Integrating mechanical machines with automatic bar feeders was a similar scenario. Precision Plus has actually been doing this since the early 2000s. Since there wasn’t really a bar feeder readily designed for this purpose they had to manage much of the integrations themselves. Matt Dowell, a young next generation manufacturing engineer at Precision Plus, has more recently executed a number of these integrations. He says, “Initially we were rewiring the machines and using old school relays (9 on each machine) for inputs and outputs to the bar feed. Now we use off-the-shelf PLCs,” which Dowell can program in house to integrate a specific bar feeder and lathe.

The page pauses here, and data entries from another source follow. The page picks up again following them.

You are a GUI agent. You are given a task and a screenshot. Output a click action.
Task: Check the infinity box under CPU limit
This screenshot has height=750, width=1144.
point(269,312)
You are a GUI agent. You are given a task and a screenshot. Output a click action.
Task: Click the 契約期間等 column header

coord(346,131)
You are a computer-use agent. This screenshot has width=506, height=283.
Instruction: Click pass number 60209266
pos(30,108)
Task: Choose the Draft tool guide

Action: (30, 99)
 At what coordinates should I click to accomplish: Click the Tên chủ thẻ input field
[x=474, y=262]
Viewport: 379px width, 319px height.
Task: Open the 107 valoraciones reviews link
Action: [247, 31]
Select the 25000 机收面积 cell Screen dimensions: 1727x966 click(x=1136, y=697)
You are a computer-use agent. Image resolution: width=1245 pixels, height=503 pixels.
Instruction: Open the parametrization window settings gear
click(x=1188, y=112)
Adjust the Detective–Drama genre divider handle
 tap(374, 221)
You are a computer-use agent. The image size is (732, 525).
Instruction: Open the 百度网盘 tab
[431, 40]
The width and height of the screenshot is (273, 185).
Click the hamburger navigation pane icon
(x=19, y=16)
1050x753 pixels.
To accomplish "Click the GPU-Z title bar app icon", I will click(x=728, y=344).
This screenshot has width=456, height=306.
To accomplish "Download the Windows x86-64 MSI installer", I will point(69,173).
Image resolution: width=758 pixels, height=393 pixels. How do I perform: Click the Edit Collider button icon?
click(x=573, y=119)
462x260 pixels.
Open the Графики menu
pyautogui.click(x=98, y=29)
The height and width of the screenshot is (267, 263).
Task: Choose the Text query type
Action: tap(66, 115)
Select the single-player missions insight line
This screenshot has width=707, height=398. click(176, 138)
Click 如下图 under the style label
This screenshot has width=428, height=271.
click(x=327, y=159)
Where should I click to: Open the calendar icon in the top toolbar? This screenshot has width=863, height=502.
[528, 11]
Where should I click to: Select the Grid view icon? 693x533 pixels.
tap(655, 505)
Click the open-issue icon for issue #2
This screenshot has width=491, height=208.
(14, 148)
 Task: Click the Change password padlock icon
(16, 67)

Having the electrical skills to do this is only part of the challenge; it also requires a keen understanding of how cam machines work. Dowell says being able to draw on the knowledge of experienced cam machine operators was critical to accomplishing the task.
Though impressive, this is not an isolated experience at Precision Plus. “We have subject matter experts (SMEs) for all our equipment,” says Reader, and those people function as a resource to anyone who needs their help. The organization continually invests in regular on-site training programs while also supporting a youth apprentice program since 2011.
Most shops talk about, or complain about, the need for skilled workers. Precision Plus has a larger view. “We look at everything as a challenge,” says Reader, “and there are usually multiple ways to solve a problem. We need people who are skilled, talented, and smart to work in this environment.” And they provide support for those people to reach their potential.
Precision Plus is also paying it forward in their community by supporting countless manufacturing engagement and outreach programs in southeastern Wisconsin, such as the Reader Precision Manufacturing (RPM) Center, at Gateway Technical College’s Elkhorn Campus. Precision Plus puts an emphasis on educating local, state, and national stakeholders on all things manufacturing: the importance of career opportunities, workforce development initiatives, and pertinent legislative issues. They are a leader in educating the next generation on opportunities in today’s landscape of high-tech manufacturing careers.
There are few cases you’ll find where a shop has done such an effective job of mixing traditional and new state-of-the-art technology. The key is having a keen understanding of how to find the best method, old or new, and augmenting that technology with the right level of automation to reach its full potential.